--- RECORDS PROVIDED ---

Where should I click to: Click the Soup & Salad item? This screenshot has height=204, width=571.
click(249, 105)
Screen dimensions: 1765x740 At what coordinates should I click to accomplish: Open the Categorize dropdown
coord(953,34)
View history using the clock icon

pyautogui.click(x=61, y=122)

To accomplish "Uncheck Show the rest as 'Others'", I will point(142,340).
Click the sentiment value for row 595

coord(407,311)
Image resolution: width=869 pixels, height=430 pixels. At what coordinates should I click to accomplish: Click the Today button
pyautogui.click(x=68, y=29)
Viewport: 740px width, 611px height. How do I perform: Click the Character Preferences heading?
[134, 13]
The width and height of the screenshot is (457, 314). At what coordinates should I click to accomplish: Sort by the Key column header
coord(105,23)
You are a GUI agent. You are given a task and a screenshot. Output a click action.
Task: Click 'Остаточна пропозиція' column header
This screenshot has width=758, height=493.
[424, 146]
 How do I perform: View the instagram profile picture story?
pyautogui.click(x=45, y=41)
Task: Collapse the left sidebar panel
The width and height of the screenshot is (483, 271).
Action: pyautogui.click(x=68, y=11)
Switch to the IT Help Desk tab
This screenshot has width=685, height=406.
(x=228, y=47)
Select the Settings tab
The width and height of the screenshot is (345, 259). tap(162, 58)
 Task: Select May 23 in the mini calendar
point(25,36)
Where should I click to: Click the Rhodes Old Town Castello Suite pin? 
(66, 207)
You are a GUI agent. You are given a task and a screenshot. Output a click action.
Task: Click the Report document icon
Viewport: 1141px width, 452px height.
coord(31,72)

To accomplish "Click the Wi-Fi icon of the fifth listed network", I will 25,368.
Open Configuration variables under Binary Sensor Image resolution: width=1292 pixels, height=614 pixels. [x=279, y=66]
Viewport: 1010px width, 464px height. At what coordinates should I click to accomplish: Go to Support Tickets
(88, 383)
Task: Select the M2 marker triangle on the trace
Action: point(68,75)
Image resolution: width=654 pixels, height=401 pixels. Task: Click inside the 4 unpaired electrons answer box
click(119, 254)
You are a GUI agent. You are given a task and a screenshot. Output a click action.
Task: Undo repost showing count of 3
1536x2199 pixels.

---

PROBLEM STATEMENT
All of the entries above are to be printed again exactly.

EXERCISE SOLUTION
Where should I click to: Click the Soup & Salad item? This screenshot has height=204, width=571.
click(249, 105)
Screen dimensions: 1765x740 At what coordinates should I click to accomplish: Open the Categorize dropdown
coord(953,34)
View history using the clock icon

pyautogui.click(x=61, y=122)

To accomplish "Uncheck Show the rest as 'Others'", I will point(142,340).
Click the sentiment value for row 595

coord(407,311)
Image resolution: width=869 pixels, height=430 pixels. At what coordinates should I click to accomplish: Click the Today button
pyautogui.click(x=68, y=29)
Viewport: 740px width, 611px height. How do I perform: Click the Character Preferences heading?
[134, 13]
The width and height of the screenshot is (457, 314). At what coordinates should I click to accomplish: Sort by the Key column header
coord(105,23)
You are a GUI agent. You are given a task and a screenshot. Output a click action.
Task: Click 'Остаточна пропозиція' column header
This screenshot has width=758, height=493.
[424, 146]
 How do I perform: View the instagram profile picture story?
pyautogui.click(x=45, y=41)
Task: Collapse the left sidebar panel
The width and height of the screenshot is (483, 271).
Action: pyautogui.click(x=68, y=11)
Switch to the IT Help Desk tab
This screenshot has width=685, height=406.
(x=228, y=47)
Select the Settings tab
The width and height of the screenshot is (345, 259). tap(162, 58)
 Task: Select May 23 in the mini calendar
point(25,36)
Where should I click to: Click the Rhodes Old Town Castello Suite pin? 
(66, 207)
You are a GUI agent. You are given a task and a screenshot. Output a click action.
Task: Click the Report document icon
Viewport: 1141px width, 452px height.
coord(31,72)

To accomplish "Click the Wi-Fi icon of the fifth listed network", I will 25,368.
Open Configuration variables under Binary Sensor Image resolution: width=1292 pixels, height=614 pixels. [x=279, y=66]
Viewport: 1010px width, 464px height. At what coordinates should I click to accomplish: Go to Support Tickets
(88, 383)
Task: Select the M2 marker triangle on the trace
Action: point(68,75)
Image resolution: width=654 pixels, height=401 pixels. Task: Click inside the 4 unpaired electrons answer box
click(119, 254)
You are a GUI agent. You are given a task and a screenshot. Output a click action.
Task: Undo repost showing count of 3
1536x2199 pixels.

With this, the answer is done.